Raum der Erinnerungen

Foreign Affairs 2012: Pueden dejar lo que quieran von Fernando Rubio

Von Sascha Krieger

Ein Raum aus Kleidung: die Wände aus Kleidungsstücken, die Vorhänge, welche den Raum unterteilen, aus Kleidungstücken, der Boden von Kleidungsstücken bedeckt. An ihnen Zettel, die Geschichten erzählen, ihre Geschichten, Erinnerungen, die mit ihnen verknüpft sind. Es ist ein magischer Raum, den der argentinische Theatermacher Fernando Rubio geschaffen hat, ein Raum Objekt gewordener Erinnerungen, aber auch einer des Verlustes. All die Hemden und Blusen und Jacken und Kleider,  sie gehörten einst Menschen, waren Teil ihrer Identität, Menschen, die nicht hier, die vielleicht gar nicht mehr da sind. Ein Raum auch der Leere, obwohl er so voll ist von Kleidung, Geschichten, Erinnerungen. Ein Raum, in dem das Abwesende, die Abwesenden, präsent sind und bleiben.
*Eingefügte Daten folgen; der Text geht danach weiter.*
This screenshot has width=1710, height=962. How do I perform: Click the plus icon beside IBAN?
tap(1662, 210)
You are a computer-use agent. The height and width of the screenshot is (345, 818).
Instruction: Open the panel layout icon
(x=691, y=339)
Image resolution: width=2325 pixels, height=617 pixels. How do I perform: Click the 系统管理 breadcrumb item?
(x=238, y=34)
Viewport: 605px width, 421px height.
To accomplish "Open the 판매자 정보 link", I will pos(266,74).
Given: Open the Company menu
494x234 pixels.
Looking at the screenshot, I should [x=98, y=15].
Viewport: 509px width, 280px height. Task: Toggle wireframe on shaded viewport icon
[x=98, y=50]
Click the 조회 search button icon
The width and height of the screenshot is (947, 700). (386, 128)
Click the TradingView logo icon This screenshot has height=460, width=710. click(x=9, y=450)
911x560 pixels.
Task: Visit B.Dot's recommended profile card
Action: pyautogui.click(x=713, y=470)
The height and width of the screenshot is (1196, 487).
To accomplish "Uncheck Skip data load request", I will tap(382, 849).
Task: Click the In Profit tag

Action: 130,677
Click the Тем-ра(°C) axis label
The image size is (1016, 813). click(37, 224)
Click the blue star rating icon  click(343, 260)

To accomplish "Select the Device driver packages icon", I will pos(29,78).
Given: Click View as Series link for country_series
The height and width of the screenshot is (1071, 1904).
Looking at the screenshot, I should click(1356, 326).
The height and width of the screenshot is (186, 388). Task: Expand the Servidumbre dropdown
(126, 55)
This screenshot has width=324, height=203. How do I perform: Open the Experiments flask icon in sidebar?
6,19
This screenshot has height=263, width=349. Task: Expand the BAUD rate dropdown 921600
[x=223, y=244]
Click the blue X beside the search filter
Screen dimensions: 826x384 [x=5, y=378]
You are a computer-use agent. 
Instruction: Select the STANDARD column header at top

Foreign Affairs Fernando rubio

Foto: Santiago Pianca

Sechs Darsteller erzählen eine Geschichte. es ist die eines Mannes, der seine Familie verlor und ihre Kleidungsstücke in der Wohnung ausbreitet, versehen mit den zugehörigen Geschichten auf angehefteten Zetteln. Wie die Kleidungsstücke die Wohnung füllen, füllen die Geschichten, die Erinnerungen ihn, bringen ihn zurück ins Leben, befreien ihn auch aus der Isolation. Und so wird die Geschichten erzählende Kleidung für ihn zum Kommunikationsmittel, das Menschen zusammenbringt, einsame Menschen, Menschen voller Narben, voller Sehnsucht nach Nähe.

Die Darsteller wechseln einander ab im erzählen dieser Geschichte, die zunächst aus kaum Sinn ergebenden Fragmenten der Fremden besteht, die sich nur langsam zu einer Geschichte, der Geschichte des abwesenden Kleider sammelnden Mannes zusammenfügt und die auch die ihre ist, weil es unser aller Geschichte ist. Mal sprechen sie wie öffentlich in ein Mikrofon, um sich darauf in kleine Räume zurückzuziehen, in denen die Grenzen zwischen Darstellern und Zuschauern verschwimmen, auch weil sie einander so nahe kommen. es sind Momente großer Intimität, in denen tatsächlich so etwas wie Nähe, wie eine flüchtige, aber deutlich spürbare Verbindung entsteht.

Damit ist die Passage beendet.